** Exercise material follows **

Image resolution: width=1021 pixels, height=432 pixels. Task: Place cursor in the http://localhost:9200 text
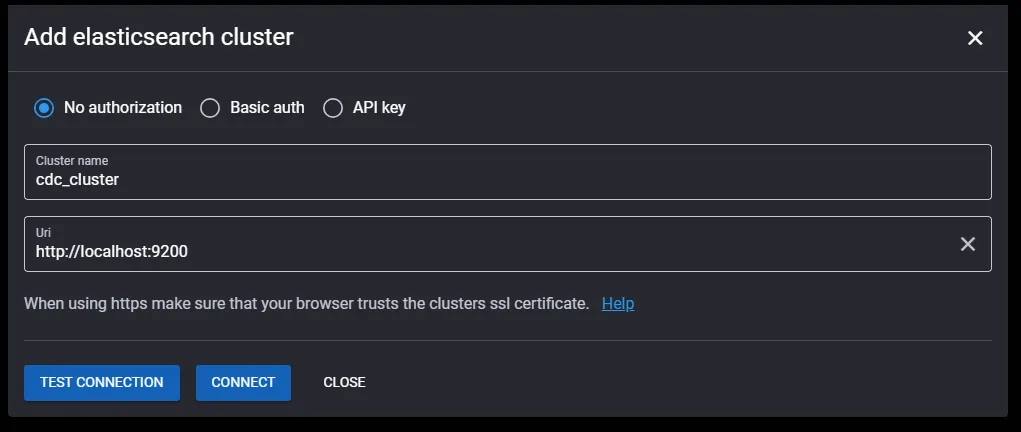point(112,252)
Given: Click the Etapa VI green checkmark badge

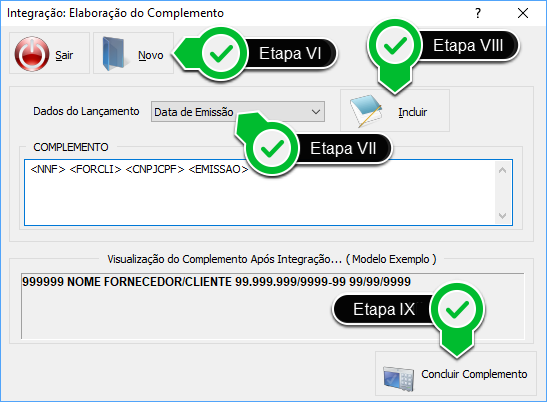Looking at the screenshot, I should tap(221, 54).
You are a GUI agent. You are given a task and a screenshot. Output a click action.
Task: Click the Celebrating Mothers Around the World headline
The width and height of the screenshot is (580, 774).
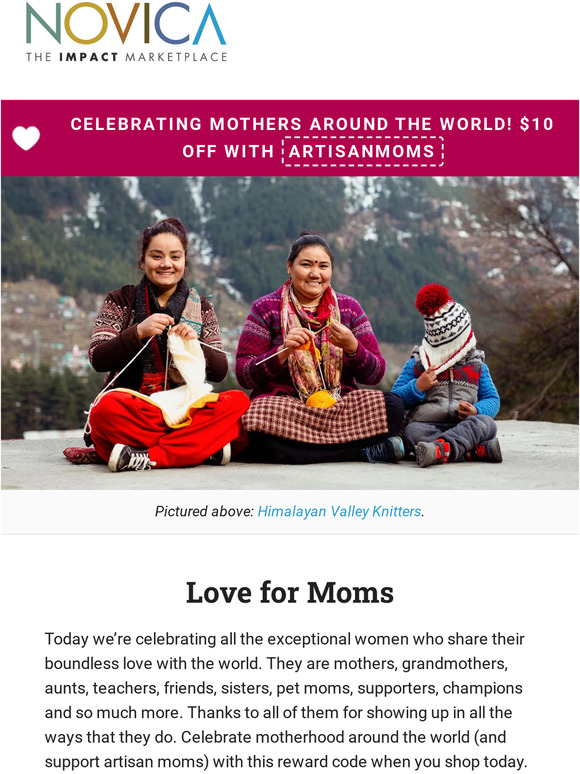(x=291, y=124)
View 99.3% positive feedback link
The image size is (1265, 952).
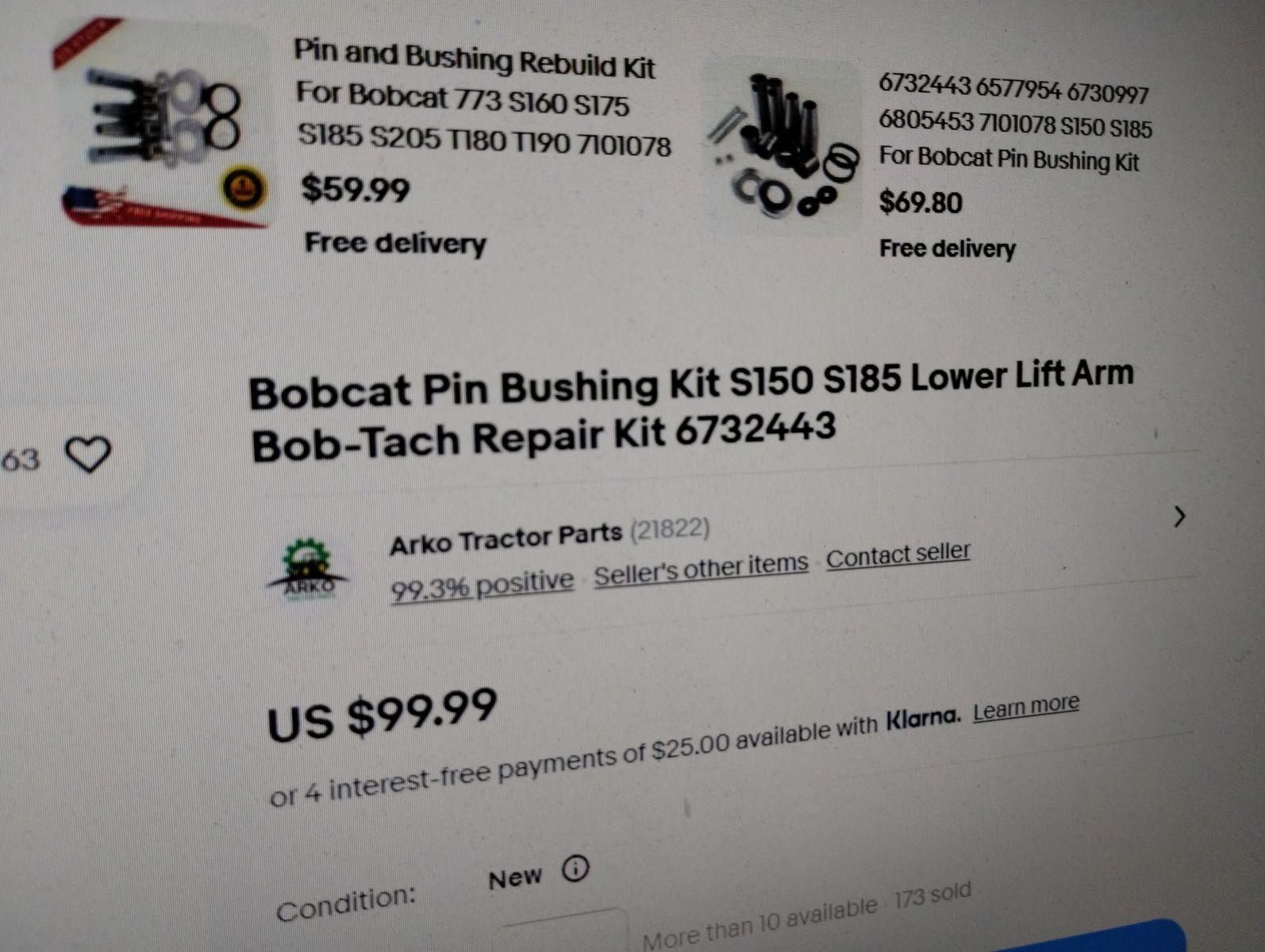(482, 585)
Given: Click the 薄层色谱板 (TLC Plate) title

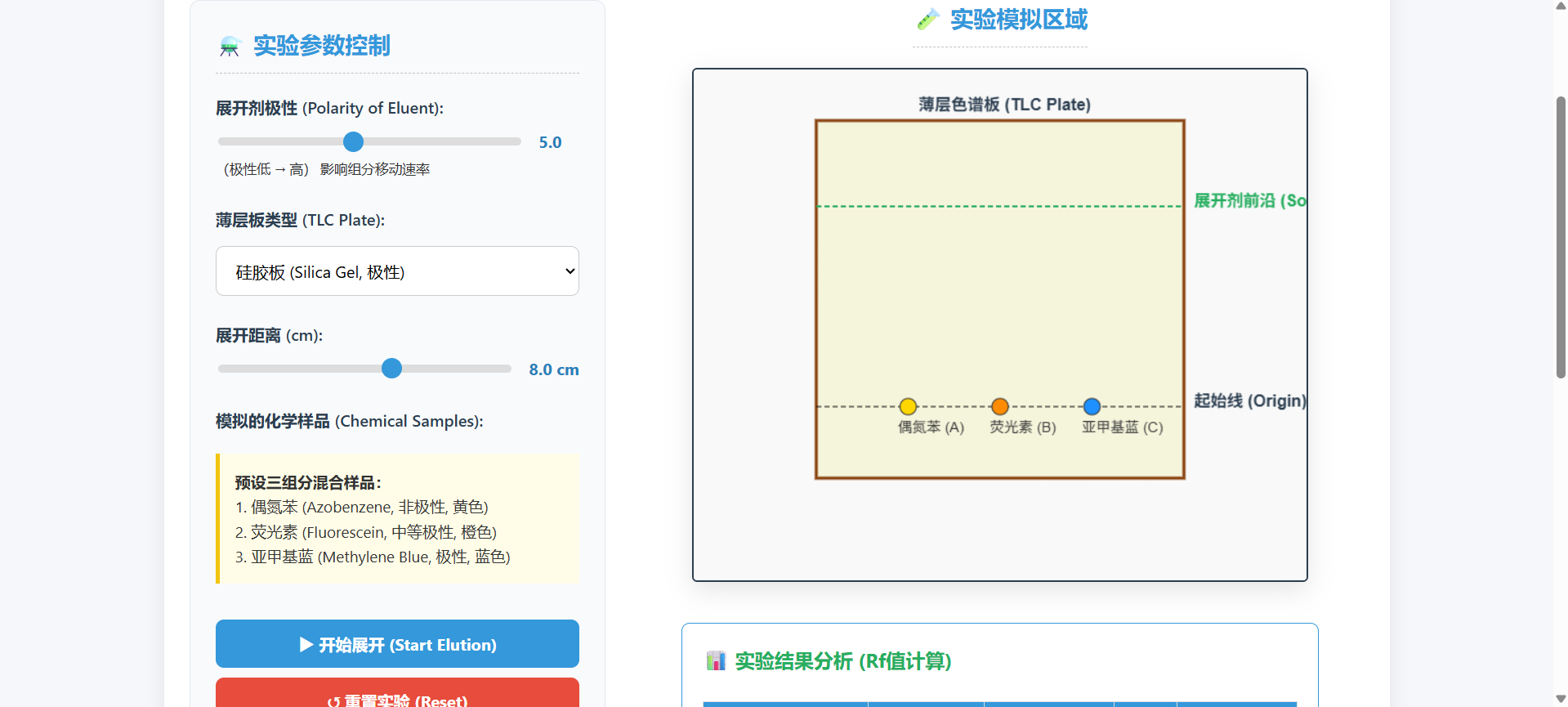Looking at the screenshot, I should pyautogui.click(x=1004, y=105).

** End of Exercise material **

• [What you will do]
Set down only the lines from the one with "View 99.3% positive feedback link" through the end of the entries, exactly as they appear, leaving out each picture.

• [Exercise answer]
View 99.3% positive feedback link
The image size is (1265, 952).
(482, 585)
Given: Click the 薄层色谱板 (TLC Plate) title

Looking at the screenshot, I should pyautogui.click(x=1004, y=105).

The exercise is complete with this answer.